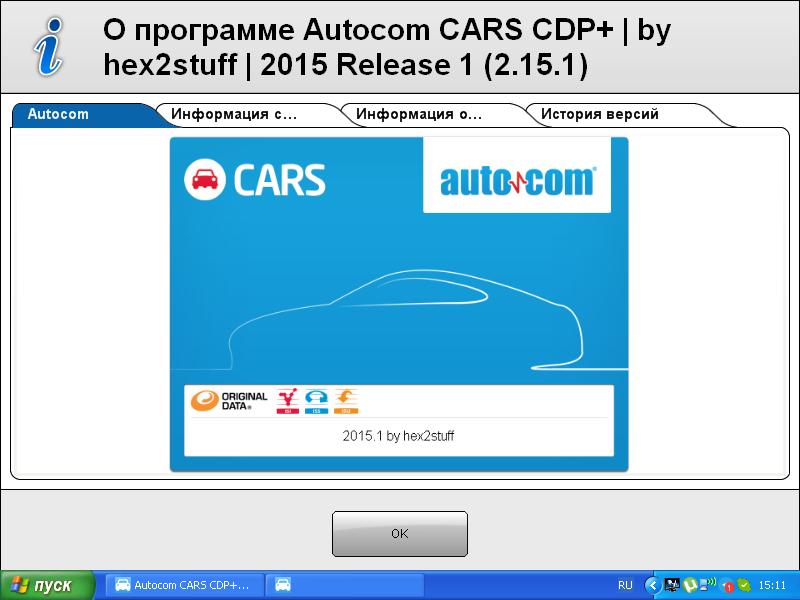The width and height of the screenshot is (800, 600).
Task: Open the Информация о... tab
Action: pyautogui.click(x=418, y=114)
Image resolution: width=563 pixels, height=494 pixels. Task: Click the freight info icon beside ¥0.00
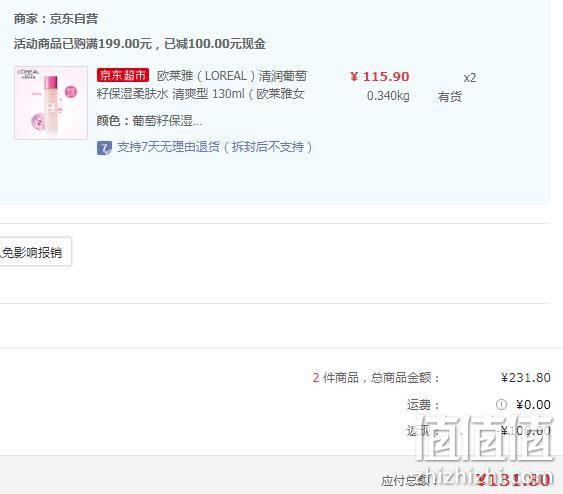501,405
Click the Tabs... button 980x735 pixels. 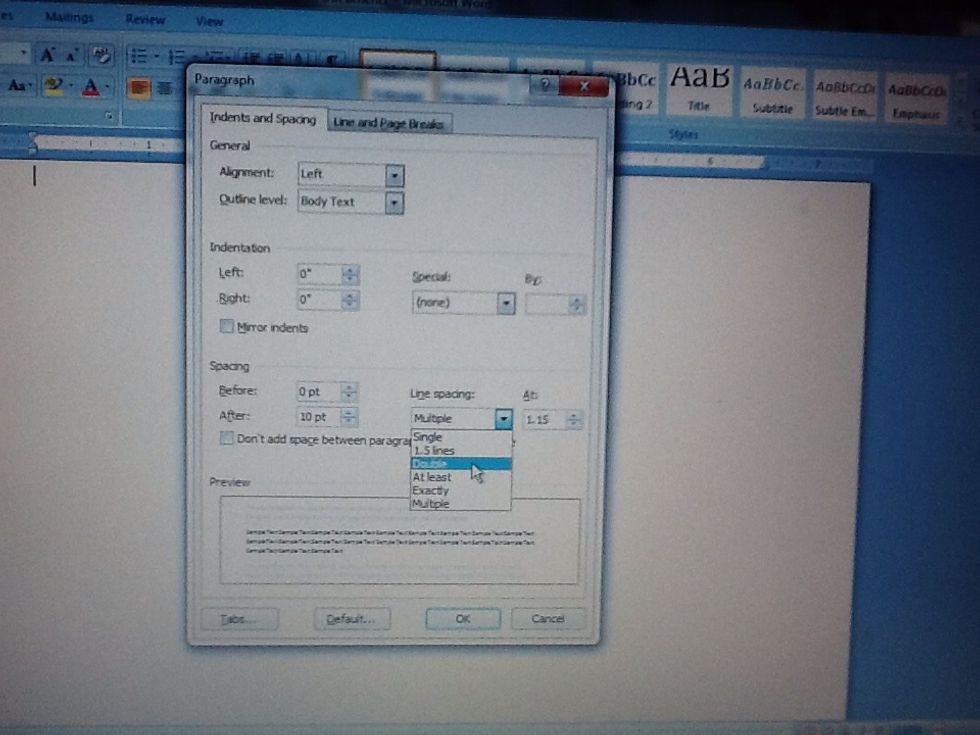(240, 619)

--

## DIRECTIONS
Pull out every line in the entries above that contains the string "Task". Match case exactly.

## COMPLETED EXERCISE
Task: Open the Информация о... tab
Image resolution: width=563 pixels, height=494 pixels. Task: Click the freight info icon beside ¥0.00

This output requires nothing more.